EXERCISE AIM: Where does the word "target" occur in the entries below? Copy every line that has it.
*** Opening of SUPPLIED RECORDS ***
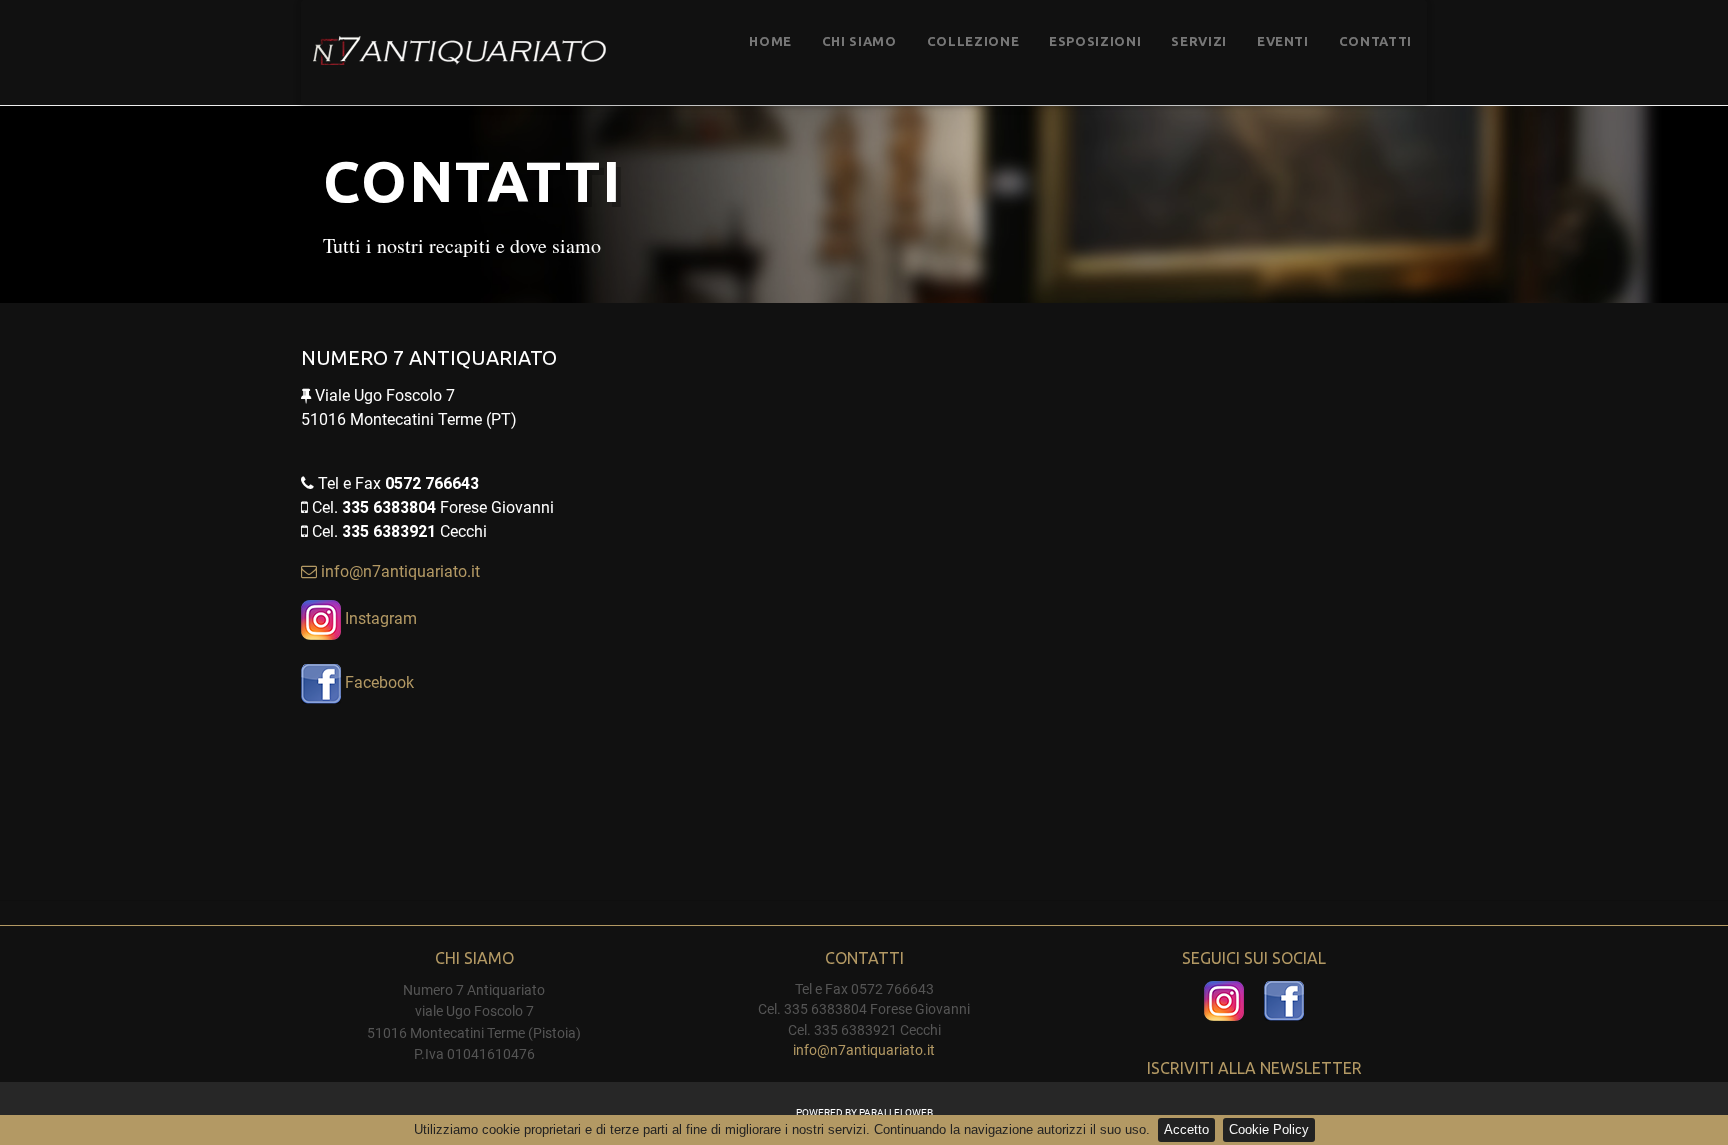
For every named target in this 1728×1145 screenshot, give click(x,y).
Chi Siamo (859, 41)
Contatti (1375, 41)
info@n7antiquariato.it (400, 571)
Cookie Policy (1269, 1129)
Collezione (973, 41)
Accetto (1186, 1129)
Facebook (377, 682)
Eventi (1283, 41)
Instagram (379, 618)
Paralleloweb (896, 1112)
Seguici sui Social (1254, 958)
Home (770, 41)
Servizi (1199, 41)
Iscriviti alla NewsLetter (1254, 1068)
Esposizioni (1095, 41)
*** Close of SUPPLIED RECORDS ***
*** Opening of SUPPLIED RECORDS ***
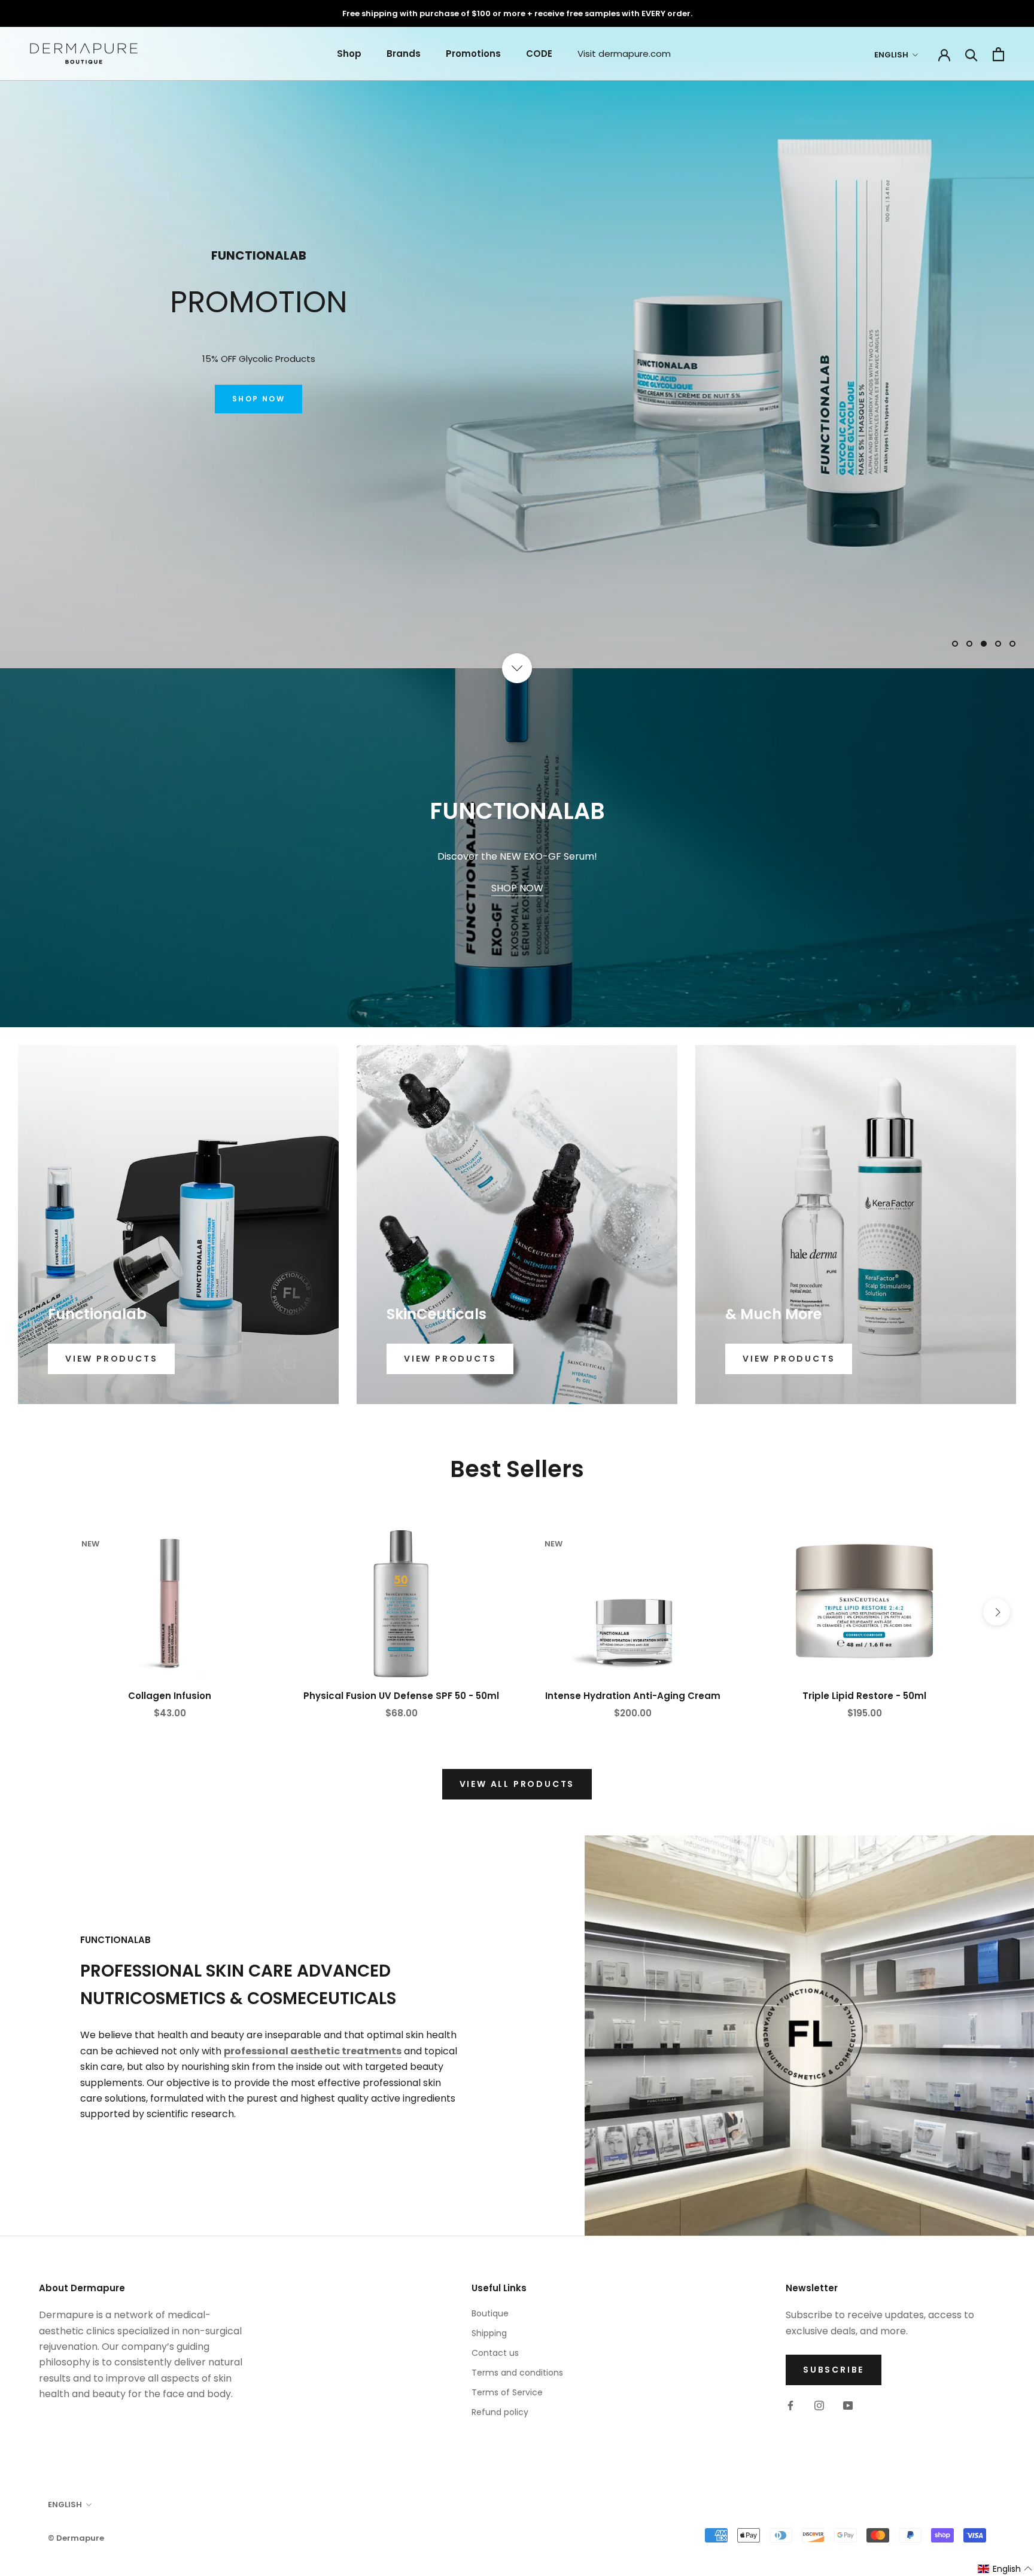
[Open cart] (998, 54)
*** Close of SUPPLIED RECORDS ***
*** Opening of SUPPLIED RECORDS ***
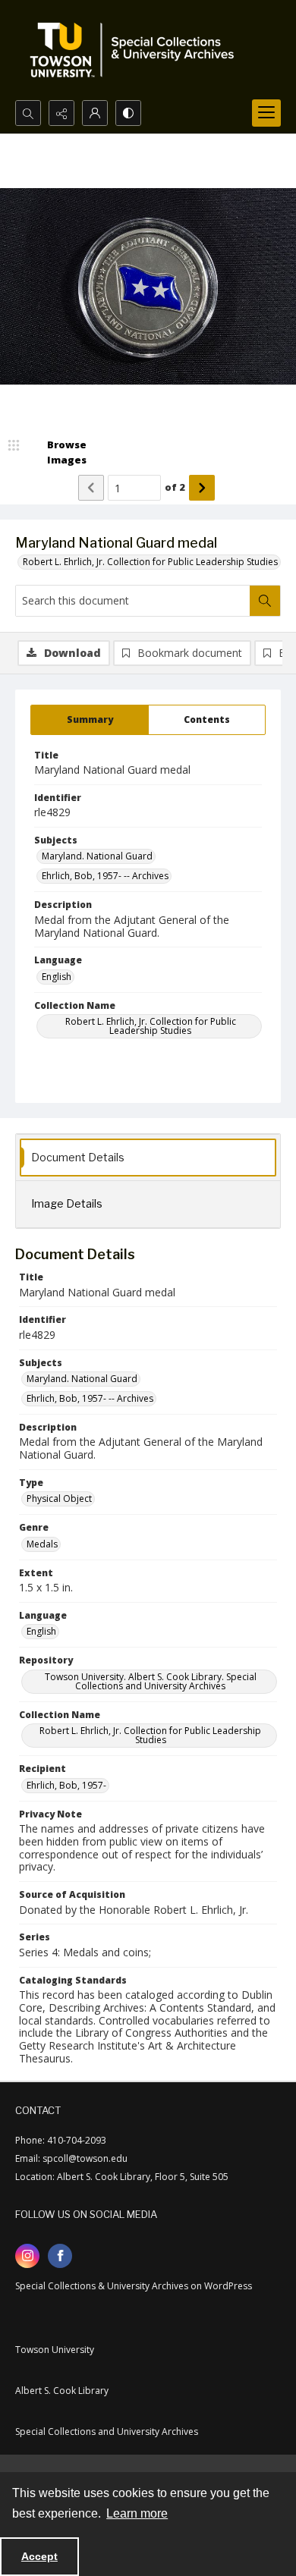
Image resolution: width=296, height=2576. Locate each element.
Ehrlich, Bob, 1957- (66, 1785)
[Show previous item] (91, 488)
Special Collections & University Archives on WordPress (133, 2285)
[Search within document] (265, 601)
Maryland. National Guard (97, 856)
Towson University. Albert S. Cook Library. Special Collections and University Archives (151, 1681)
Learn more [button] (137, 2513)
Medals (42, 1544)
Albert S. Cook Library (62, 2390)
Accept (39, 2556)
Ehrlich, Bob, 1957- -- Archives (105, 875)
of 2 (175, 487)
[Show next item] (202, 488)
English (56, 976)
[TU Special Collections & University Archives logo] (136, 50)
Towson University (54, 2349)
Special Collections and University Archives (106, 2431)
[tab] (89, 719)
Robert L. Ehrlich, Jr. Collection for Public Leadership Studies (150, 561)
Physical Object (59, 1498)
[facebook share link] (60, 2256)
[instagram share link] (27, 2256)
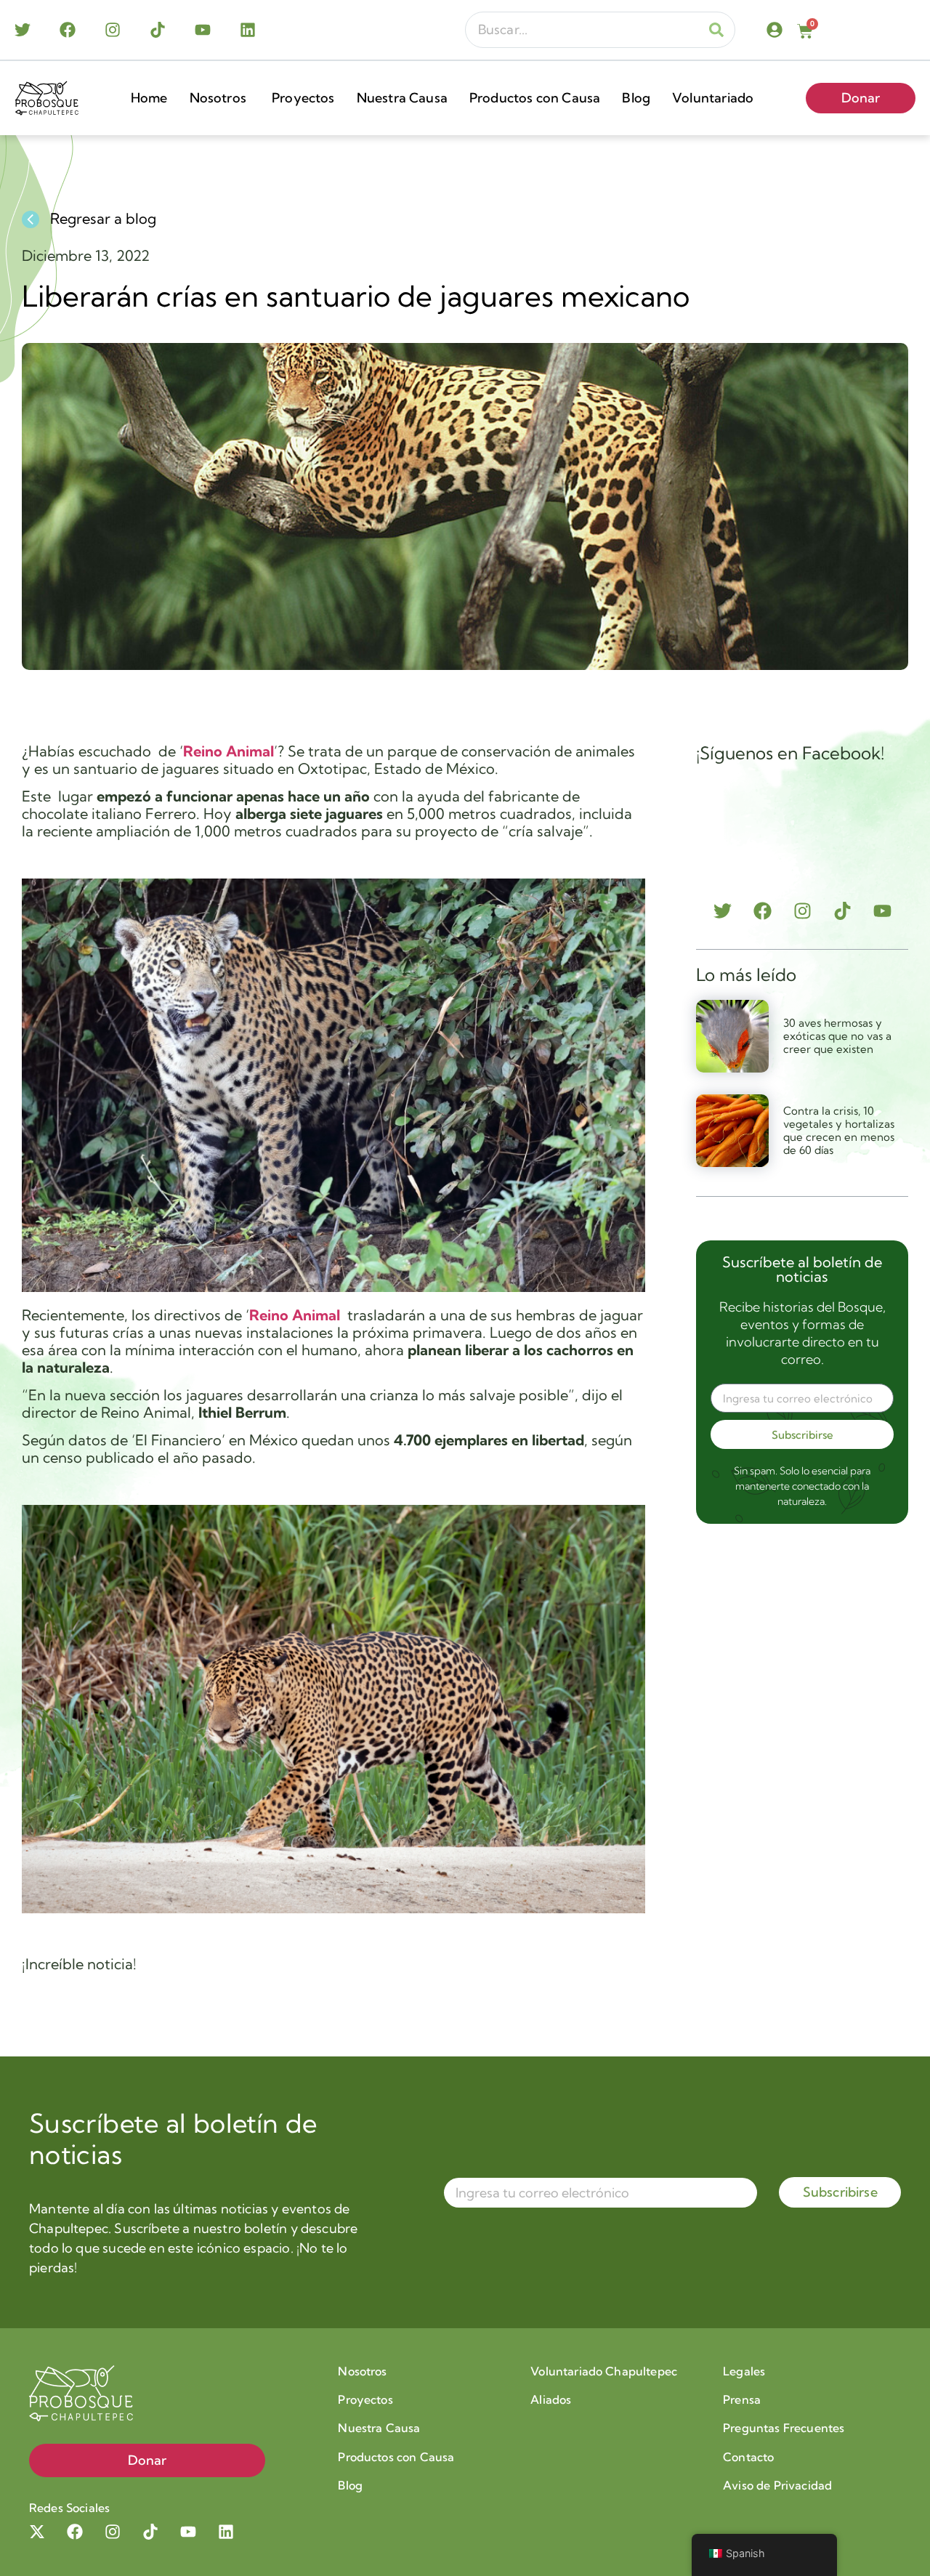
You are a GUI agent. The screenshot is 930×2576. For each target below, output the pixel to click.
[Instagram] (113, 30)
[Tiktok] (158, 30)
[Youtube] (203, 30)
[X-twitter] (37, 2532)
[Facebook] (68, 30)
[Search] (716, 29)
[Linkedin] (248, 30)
*** Close of SUPPLIED RECORDS ***
THE ANSWER:
For every named target in this 1728×1145 screenshot, give click(x,y).
You are a GUI agent. The screenshot is 930×2576. For each target below, output the pixel to click.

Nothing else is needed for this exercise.